▸ **TASK GOAL**
Determine how many lines below contain the word "will", then write that number by itself.
------
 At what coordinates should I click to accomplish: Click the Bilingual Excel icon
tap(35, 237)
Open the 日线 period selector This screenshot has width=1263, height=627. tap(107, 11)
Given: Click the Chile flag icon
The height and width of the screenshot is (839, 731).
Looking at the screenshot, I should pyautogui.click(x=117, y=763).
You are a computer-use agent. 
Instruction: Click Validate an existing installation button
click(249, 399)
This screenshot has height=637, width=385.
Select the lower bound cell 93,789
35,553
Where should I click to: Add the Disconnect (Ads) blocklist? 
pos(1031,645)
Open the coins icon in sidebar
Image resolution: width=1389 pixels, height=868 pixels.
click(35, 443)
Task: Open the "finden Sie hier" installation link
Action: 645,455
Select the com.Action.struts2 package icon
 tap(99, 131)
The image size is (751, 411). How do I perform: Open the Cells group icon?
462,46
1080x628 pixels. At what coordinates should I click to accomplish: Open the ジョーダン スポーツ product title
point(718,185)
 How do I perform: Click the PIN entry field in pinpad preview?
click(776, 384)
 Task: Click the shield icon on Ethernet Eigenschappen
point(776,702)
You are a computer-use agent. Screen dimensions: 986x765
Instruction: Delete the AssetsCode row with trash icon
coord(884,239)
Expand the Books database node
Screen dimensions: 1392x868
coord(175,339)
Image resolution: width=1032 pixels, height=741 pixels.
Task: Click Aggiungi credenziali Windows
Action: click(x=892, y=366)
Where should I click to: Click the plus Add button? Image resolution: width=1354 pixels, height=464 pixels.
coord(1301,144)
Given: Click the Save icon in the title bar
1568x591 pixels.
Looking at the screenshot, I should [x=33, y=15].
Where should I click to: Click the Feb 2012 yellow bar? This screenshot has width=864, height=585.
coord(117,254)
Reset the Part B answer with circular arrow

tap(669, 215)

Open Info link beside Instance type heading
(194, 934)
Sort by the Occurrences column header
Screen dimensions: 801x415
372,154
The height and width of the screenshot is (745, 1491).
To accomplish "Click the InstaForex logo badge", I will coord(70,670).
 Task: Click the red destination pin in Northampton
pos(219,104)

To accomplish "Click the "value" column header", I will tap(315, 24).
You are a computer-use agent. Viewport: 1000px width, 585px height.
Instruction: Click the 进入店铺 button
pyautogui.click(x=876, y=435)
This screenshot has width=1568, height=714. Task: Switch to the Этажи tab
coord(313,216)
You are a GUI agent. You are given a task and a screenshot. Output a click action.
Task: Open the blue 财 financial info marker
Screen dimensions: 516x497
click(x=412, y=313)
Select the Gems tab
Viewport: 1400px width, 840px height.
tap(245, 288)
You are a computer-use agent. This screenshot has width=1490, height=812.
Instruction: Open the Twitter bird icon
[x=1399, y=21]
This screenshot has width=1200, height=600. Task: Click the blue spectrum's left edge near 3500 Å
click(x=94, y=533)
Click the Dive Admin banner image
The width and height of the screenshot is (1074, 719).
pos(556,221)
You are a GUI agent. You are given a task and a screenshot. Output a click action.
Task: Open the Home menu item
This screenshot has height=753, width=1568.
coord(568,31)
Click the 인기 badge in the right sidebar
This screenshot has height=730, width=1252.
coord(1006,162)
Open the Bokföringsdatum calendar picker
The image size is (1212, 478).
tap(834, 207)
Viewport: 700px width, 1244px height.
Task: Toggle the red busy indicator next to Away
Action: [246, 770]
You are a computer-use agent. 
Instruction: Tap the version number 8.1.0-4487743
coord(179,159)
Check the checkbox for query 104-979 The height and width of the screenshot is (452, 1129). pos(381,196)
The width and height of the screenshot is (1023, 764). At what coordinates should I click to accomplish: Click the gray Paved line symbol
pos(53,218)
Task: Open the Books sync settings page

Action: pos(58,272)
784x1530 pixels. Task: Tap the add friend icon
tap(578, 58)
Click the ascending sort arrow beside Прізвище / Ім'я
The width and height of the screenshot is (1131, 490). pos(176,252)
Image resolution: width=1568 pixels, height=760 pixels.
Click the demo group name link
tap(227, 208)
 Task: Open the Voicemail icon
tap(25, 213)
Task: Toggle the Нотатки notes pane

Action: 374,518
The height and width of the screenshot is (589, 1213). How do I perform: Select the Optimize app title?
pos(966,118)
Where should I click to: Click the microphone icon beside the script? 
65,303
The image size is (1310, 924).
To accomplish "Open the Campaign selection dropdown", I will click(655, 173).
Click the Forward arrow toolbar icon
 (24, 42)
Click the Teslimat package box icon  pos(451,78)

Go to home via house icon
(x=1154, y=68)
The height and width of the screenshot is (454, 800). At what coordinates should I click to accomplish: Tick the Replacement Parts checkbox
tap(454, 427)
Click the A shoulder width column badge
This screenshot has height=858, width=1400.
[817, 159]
------
▸ **TASK OUTPUT**
3